++++ Data section ++++
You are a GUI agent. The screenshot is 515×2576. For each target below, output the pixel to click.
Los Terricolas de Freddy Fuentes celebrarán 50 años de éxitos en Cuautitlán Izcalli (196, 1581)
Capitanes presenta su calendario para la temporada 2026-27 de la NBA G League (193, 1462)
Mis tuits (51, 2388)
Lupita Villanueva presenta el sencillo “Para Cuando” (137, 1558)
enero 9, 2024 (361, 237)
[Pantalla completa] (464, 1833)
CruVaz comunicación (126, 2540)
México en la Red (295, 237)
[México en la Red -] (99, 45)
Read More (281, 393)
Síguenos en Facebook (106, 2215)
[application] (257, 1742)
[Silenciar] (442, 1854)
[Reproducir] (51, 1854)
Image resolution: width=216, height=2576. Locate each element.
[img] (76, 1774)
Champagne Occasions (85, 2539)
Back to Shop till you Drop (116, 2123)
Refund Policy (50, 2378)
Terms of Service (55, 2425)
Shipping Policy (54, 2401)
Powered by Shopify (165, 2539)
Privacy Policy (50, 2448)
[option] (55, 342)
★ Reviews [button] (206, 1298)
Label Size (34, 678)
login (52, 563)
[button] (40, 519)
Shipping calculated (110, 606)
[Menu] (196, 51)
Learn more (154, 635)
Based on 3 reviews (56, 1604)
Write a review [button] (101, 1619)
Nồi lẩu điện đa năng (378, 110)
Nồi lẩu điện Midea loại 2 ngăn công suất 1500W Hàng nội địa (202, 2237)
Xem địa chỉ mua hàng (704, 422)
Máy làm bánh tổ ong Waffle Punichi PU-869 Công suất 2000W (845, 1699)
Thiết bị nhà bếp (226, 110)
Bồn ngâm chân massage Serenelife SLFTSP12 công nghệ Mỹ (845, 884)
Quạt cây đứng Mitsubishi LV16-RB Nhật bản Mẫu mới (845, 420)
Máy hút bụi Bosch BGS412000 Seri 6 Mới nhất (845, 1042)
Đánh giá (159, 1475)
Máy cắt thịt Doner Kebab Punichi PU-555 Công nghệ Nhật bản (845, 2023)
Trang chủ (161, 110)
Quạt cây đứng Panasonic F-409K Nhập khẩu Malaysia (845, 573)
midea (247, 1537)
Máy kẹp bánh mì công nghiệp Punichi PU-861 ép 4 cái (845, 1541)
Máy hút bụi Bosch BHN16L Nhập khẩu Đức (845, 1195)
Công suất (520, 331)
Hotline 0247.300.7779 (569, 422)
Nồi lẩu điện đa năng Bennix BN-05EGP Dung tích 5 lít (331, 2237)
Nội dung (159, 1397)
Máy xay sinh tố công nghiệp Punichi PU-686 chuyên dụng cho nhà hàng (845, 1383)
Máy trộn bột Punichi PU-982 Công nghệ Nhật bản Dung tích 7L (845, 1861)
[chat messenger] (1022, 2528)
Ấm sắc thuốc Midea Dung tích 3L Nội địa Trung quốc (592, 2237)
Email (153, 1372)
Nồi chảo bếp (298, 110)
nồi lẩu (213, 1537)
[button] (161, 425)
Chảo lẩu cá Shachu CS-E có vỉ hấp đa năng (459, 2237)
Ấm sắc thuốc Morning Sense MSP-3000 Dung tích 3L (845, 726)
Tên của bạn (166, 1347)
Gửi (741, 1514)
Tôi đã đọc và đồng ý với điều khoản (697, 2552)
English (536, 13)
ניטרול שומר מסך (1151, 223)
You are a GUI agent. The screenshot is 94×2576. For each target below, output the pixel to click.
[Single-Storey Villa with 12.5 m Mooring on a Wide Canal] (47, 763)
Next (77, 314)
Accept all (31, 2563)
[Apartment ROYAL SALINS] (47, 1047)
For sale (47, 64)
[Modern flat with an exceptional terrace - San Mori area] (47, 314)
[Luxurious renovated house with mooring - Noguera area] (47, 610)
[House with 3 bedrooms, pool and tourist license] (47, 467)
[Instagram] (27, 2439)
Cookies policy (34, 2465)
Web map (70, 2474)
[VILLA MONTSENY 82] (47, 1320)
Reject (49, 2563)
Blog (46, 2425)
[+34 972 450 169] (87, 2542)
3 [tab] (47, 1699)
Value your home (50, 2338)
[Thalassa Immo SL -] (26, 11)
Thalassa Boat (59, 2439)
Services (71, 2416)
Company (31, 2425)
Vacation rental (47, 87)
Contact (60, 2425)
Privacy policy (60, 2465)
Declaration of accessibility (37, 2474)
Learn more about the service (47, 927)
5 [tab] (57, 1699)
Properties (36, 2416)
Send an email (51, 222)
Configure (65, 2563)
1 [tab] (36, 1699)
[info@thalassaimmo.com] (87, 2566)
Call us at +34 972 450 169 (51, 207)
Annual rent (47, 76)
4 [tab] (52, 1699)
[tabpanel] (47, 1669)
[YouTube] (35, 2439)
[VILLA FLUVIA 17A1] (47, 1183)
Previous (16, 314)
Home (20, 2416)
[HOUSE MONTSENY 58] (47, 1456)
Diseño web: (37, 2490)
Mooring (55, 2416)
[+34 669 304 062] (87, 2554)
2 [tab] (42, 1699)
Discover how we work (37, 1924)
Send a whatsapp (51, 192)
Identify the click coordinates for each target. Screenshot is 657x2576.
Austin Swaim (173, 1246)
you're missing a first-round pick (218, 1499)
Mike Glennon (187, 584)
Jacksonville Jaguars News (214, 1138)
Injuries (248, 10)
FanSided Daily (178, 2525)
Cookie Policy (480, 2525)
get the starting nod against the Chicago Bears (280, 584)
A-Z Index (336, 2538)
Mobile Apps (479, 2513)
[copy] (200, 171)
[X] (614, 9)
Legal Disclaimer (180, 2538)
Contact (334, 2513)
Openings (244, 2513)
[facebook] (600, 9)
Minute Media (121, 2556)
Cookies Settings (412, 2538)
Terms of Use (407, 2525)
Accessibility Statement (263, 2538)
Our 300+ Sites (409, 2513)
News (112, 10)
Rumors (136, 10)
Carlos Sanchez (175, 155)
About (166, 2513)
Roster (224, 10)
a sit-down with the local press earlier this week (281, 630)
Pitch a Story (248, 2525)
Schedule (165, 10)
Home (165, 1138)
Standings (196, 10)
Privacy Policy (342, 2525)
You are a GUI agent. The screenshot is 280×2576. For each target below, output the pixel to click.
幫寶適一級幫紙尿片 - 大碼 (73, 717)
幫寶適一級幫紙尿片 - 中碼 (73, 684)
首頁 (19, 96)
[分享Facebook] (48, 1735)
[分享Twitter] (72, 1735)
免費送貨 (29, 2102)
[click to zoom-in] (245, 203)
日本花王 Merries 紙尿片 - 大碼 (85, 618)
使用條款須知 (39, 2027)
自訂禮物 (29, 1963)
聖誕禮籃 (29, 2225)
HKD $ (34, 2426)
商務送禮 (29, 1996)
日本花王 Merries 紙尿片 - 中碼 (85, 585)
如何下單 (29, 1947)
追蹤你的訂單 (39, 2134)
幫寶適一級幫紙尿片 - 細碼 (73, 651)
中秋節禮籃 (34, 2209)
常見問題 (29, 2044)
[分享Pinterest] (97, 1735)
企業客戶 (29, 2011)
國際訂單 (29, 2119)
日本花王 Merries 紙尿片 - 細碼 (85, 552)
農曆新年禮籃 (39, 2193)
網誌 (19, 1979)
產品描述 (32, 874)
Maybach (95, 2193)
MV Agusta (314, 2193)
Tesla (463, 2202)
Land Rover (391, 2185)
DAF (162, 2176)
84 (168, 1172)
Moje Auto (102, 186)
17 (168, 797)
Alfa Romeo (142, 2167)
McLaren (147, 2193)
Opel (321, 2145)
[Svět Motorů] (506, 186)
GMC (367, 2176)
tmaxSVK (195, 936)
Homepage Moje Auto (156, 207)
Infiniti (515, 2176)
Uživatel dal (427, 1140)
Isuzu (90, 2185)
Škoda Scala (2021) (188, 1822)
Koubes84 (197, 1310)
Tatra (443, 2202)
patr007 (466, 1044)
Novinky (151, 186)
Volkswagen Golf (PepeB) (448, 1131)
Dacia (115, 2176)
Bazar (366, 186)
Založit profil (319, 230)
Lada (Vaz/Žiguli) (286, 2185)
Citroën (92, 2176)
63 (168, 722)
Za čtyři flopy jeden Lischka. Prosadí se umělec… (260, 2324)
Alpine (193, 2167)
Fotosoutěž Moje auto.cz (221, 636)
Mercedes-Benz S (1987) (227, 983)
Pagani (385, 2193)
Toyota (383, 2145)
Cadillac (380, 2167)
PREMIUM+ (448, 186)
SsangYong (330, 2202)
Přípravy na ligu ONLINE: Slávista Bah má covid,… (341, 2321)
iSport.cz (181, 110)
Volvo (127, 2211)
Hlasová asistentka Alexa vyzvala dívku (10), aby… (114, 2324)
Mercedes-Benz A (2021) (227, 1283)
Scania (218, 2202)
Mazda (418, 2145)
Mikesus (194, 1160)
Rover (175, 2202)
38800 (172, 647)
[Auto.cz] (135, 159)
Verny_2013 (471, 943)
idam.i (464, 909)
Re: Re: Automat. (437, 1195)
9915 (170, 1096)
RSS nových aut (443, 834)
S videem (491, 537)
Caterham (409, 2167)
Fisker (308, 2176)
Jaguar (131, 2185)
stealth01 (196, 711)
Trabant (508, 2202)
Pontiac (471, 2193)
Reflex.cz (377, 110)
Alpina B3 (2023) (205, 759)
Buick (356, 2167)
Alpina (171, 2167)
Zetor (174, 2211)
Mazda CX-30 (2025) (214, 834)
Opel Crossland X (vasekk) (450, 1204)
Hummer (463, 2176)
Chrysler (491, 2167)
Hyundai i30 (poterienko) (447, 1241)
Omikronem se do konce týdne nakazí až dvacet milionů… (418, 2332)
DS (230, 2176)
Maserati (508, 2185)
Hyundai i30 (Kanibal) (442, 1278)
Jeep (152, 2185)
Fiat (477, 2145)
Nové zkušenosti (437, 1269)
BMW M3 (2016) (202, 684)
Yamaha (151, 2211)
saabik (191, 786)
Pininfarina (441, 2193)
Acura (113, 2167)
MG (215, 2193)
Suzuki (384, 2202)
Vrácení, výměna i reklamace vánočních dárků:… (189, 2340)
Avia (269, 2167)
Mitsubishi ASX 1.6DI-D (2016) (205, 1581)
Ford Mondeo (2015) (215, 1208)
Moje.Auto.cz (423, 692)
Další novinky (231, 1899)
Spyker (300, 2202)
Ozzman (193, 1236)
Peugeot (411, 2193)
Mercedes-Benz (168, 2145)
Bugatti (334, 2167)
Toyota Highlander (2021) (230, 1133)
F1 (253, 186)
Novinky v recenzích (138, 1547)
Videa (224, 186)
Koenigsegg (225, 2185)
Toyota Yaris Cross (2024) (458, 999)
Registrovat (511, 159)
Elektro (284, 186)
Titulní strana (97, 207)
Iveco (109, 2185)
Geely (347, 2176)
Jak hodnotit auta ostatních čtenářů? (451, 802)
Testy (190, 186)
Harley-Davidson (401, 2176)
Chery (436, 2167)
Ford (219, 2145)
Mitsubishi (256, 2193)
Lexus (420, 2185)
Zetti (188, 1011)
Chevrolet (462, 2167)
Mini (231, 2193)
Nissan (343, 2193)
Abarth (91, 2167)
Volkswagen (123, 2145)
++++
■ **Task description**: Please return only the lines above, starting at the line that has "saabik (191, 786)" and ending at the line that has "Toyota Yaris Cross (2024) (458, 999)", keeping both and leaving each one unchanged.

■ **Result below**:
saabik (191, 786)
Pininfarina (441, 2193)
Acura (113, 2167)
MG (215, 2193)
Suzuki (384, 2202)
Vrácení, výměna i reklamace vánočních dárků:… (189, 2340)
Avia (269, 2167)
Mitsubishi ASX 1.6DI-D (2016) (205, 1581)
Ford Mondeo (2015) (215, 1208)
Moje.Auto.cz (423, 692)
Další novinky (231, 1899)
Spyker (300, 2202)
Ozzman (193, 1236)
Peugeot (411, 2193)
Mercedes-Benz (168, 2145)
Bugatti (334, 2167)
Toyota Highlander (2021) (230, 1133)
F1 (253, 186)
Novinky v recenzích (138, 1547)
Videa (224, 186)
Koenigsegg (225, 2185)
Toyota Yaris Cross (2024) (458, 999)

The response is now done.